Introduction: The androgen resistance of some prostate cancer patients may be due to transcriptional inactivation of the androgen receptor (AR) gene catalyzed by cytosine DNA methyltransferase.
Materials and methods: To determine if an inhibitor of cytosine DNA methyltransferase, 5,6-dihydro-5'-azacytidine (DHAC), can restore the androgen sensitivity in androgen-insensitive human prostate carcinoma cell lines in vitro, we cultured androgen-insensitive (PC3, DU-145, and TSUPrl) and androgen-responsive (LNCaP) cells with subcytotoxic concentrations (< or = IC50) of DHAC for 14 days followed by exposure to dihydrotestosterone (DHT) or to hydroxyflutamide for 7 days.

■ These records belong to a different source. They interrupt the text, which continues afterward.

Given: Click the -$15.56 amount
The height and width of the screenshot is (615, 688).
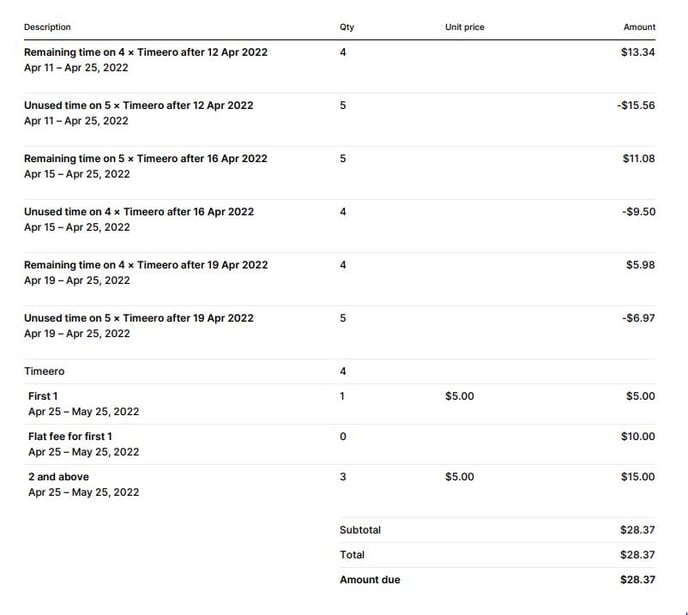Looking at the screenshot, I should point(636,105).
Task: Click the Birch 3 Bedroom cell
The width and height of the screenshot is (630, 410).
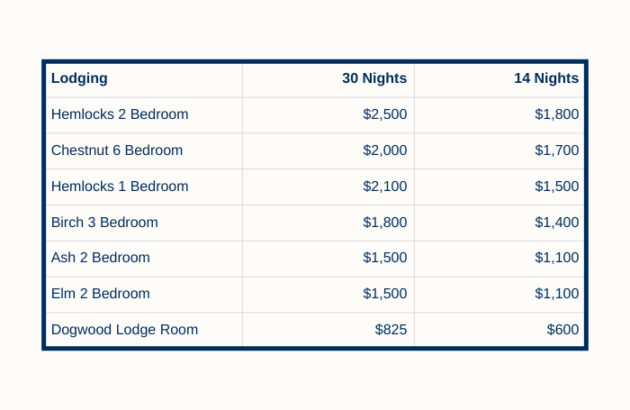Action: (105, 222)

Results and conclusions: Only DHAC-treated DU-145 cells showed growth stimulation by 10(-11) to 10(-9) M DHT and a partial inhibition by 10(-5) and 10(-6) M hydroxyflutamide. However, since DU-145 is the only cell line tested that is known to have a hypermethylated AR promoter, the observed effects may be due to a partial demethylation of the AR by DHAC. Our data provide an evidence that cytosine DNA methyltransferase inhibitors can restore androgen responsiveness in androgen-refractory tumor cells, which are then sensitive to growth inhibition by antiandrogens.